In Duluth, along the St. Louis River, the initiative has been responsible for the restoration of wild rice beds, sturgeon spawning grounds, and the habitats of piping plover and other nesting birds. Work to cap and remove contaminated river-bottom sediment is up next, though that's now threatened by the proposed federal budget cut.
The Minnesota Legislature certainly hopes the work is still up next. Lawmakers included in their bonding bill this session $25.4 million for St. Louis River cleanup, a state allocation that promises to release $47.2 million in federal funding from the initiative for the same project.
On Tuesday, Kris Eilers of the St. Louis River Alliance had high praise for the state funding — and for the message it could send to D.C.
"This is a once-in-a-generation opportunity," Eilers said at a press conference in Duluth. "The passing of (the state bonding) bill is perfectly timed because the design work has already been under way on this project, and it sends a strong message to our Congress to continue federal funding for the Great Lakes Restoration Initiative that has been largely responsible for powering ... the successes that we've seen with a cleaner river and how that impacts our community."
The Great Lakes Restoration Initiative has been powering Great Lakes cleanup efforts since the presidency of George W. Bush. With adequate and appropriate funding under President Barack Obama, the initiative has removed mercury and other contaminants from river bottoms and lake bottoms; has made water swimmable, fishable, and even drinkable again; and otherwise has turned environmental disasters into cleanup successes.
And, despite the bad news in March and even worse news last week, here's reason for optimism the initiative can continue: Its defunding is far from a done deal. A long legislative process is to come. The EPA is expected to appeal. And even if reduced funding makes it into a final budget plan, Congress often rewrites appropriations, sometimes quite drastically.
Count U.S. Sen. Amy Klobuchar of Minnesota among the many supporters the initiative will need in the budget battle ahead.

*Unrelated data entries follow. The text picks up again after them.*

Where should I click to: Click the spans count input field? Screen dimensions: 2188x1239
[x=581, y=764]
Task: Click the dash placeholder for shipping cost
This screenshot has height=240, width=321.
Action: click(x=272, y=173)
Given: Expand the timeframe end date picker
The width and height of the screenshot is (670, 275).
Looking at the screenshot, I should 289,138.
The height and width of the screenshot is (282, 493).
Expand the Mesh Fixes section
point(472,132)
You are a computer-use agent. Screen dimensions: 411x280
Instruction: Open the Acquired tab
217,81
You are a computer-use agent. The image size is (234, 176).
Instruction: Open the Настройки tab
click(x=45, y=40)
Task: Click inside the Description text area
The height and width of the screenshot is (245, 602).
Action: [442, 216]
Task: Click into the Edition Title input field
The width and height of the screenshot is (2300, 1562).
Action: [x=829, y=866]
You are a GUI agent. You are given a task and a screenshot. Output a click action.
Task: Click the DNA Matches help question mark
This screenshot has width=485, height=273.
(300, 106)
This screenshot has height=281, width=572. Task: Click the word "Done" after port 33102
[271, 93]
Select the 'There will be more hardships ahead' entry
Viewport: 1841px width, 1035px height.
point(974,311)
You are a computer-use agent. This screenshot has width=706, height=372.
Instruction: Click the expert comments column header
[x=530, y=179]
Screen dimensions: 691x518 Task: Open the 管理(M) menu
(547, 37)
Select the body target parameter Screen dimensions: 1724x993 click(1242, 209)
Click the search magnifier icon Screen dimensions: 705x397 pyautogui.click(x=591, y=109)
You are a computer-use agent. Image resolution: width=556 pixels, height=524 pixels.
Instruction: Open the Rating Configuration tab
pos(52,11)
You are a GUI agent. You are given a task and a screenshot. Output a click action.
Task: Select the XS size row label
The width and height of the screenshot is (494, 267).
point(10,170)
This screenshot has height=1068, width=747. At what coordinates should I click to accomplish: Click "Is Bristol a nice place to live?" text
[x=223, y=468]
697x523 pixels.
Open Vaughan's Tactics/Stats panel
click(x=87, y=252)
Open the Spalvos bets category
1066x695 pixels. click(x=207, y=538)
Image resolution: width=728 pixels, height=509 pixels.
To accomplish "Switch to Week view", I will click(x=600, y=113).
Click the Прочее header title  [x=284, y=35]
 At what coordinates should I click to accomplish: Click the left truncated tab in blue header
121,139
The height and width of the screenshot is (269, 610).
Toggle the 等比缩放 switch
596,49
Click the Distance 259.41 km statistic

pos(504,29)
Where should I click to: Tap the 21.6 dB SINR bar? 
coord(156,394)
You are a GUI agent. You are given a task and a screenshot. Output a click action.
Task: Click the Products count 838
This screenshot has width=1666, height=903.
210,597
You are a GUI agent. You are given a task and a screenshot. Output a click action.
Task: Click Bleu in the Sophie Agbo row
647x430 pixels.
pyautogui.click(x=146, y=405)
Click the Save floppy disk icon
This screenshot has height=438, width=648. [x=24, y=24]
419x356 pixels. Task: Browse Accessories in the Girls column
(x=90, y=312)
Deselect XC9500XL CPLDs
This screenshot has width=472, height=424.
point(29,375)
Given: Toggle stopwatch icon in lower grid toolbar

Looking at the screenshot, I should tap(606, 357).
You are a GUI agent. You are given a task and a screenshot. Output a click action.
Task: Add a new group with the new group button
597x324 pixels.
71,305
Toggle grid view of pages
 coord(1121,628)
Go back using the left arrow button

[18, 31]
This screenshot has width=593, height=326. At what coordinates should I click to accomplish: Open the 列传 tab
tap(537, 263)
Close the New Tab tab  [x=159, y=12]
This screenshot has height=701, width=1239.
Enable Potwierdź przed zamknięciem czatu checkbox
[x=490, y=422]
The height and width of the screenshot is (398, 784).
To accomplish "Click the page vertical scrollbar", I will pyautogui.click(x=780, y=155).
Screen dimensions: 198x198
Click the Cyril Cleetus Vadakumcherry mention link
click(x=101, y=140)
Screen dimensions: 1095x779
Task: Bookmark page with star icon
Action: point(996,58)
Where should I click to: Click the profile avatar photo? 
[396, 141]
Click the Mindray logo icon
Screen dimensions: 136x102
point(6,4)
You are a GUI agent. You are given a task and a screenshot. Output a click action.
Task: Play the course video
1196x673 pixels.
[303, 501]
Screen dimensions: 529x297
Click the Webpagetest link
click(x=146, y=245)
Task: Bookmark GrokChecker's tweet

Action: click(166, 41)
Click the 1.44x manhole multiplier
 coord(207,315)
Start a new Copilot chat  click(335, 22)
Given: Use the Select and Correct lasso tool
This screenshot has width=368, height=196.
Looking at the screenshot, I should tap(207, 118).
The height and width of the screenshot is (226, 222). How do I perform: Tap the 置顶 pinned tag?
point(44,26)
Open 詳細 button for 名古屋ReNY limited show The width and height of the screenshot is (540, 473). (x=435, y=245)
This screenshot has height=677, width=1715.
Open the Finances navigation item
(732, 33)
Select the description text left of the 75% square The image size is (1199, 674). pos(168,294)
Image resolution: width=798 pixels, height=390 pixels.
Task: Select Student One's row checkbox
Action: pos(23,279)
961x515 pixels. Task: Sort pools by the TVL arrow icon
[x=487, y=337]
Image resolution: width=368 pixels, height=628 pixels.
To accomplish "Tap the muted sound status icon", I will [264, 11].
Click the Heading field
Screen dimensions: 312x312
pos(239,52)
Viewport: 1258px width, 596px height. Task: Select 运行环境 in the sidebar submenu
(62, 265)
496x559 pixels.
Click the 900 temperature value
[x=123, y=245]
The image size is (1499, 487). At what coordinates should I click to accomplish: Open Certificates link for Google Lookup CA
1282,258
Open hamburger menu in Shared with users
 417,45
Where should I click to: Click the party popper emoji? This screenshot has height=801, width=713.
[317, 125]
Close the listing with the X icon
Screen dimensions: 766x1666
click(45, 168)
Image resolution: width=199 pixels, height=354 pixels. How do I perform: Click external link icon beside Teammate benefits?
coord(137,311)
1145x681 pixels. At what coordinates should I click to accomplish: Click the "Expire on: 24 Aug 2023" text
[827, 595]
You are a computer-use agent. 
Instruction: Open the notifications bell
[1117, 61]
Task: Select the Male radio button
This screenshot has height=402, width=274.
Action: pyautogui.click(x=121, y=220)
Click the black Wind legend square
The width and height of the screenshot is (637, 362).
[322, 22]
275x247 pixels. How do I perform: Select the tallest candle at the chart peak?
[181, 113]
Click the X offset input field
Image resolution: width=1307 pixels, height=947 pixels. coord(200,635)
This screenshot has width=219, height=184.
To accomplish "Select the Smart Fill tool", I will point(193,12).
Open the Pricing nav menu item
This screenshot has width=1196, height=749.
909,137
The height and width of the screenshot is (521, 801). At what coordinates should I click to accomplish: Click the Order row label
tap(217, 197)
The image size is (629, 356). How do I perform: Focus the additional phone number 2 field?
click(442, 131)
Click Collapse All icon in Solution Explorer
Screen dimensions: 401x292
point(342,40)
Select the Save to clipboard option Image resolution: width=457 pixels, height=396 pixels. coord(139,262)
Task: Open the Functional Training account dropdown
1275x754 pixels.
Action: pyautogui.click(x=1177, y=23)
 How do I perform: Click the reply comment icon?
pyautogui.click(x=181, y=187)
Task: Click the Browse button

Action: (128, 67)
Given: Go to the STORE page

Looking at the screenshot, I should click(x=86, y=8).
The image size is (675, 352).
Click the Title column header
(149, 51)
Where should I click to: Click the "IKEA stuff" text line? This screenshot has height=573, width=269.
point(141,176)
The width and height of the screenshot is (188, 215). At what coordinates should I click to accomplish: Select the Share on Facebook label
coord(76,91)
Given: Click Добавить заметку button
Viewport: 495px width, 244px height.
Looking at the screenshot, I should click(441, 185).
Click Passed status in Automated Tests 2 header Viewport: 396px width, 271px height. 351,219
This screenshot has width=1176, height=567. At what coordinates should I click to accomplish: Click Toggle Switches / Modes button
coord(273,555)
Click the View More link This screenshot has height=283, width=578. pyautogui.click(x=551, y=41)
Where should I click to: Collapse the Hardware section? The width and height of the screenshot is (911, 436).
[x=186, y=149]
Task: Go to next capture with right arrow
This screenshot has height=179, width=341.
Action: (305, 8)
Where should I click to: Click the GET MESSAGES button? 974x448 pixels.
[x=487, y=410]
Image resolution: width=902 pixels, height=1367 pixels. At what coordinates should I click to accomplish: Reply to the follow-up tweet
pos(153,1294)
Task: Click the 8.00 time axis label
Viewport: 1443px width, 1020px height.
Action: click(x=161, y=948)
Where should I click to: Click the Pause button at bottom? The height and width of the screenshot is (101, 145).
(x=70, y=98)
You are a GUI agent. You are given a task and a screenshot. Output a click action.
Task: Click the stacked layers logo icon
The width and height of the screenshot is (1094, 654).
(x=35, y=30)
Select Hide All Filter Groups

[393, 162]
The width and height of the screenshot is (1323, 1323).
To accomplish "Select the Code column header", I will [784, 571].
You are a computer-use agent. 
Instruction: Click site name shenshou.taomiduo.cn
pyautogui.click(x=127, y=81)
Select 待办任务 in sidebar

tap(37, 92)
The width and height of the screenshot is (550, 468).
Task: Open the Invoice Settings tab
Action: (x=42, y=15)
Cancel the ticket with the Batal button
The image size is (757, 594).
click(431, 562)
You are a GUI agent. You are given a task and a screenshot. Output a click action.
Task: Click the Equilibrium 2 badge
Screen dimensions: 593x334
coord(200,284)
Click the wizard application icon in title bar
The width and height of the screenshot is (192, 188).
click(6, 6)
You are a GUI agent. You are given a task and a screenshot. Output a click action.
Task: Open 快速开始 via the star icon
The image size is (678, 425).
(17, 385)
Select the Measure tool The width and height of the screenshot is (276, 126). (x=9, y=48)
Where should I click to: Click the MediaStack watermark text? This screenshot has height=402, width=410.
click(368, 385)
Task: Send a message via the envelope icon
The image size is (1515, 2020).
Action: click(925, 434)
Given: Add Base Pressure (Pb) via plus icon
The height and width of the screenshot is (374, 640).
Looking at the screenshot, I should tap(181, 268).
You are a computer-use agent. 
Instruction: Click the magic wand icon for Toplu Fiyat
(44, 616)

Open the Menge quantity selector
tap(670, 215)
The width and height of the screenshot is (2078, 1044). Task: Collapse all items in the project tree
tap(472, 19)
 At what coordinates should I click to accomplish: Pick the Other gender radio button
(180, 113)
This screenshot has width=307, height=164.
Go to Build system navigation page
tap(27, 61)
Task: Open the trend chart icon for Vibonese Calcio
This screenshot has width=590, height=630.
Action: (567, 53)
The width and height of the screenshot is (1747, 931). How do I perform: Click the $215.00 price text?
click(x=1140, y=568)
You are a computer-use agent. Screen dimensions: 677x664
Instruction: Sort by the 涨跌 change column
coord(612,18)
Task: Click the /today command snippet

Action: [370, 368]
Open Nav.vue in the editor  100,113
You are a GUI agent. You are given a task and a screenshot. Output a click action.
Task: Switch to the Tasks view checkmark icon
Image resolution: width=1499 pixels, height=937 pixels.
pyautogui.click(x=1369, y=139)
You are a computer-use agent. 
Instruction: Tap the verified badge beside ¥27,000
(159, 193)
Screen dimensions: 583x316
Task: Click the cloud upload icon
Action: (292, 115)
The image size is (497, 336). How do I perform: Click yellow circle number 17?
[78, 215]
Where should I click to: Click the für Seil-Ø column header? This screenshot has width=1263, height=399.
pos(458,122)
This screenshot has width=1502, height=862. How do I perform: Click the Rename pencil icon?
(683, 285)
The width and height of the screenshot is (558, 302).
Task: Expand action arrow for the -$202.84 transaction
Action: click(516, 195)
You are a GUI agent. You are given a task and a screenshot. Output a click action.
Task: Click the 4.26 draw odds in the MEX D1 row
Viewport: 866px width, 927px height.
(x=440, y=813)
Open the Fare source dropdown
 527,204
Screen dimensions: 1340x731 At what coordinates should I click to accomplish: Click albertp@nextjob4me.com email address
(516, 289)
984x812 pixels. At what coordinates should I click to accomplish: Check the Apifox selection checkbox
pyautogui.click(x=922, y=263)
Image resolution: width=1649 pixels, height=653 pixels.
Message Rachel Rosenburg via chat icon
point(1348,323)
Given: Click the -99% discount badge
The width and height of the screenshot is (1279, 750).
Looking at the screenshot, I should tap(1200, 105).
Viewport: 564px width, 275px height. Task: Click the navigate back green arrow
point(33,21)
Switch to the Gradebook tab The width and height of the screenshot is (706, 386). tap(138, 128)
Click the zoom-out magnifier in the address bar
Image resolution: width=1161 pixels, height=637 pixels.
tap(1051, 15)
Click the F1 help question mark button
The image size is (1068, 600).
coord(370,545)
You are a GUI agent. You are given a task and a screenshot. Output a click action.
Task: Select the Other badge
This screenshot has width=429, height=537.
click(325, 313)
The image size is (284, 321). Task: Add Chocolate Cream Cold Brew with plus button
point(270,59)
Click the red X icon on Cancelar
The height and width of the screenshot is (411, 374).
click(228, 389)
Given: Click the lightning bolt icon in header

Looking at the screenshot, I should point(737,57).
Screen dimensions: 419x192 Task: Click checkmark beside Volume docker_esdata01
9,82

"The Great Lakes Restoration Initiative has broad, bipartisan support in Congress," Klobuchar said in a statement released Tuesday to the News Tribune Opinion page and others. "Cutting this initiative, as the administration has proposed in its budget, would undermine the progress of the St. Louis River restoration right as the project enters its most important phase. We should work together to make sure important projects like this one can get done. It's good for the environment, it's good for business, and it's good for Minnesotans who want to get out and enjoy our state's natural resources."
Reclaiming the Great Lakes has been embraced as a priority for too long by too many — and with too many successes — to be abandoned now. And that can be another message for D.C.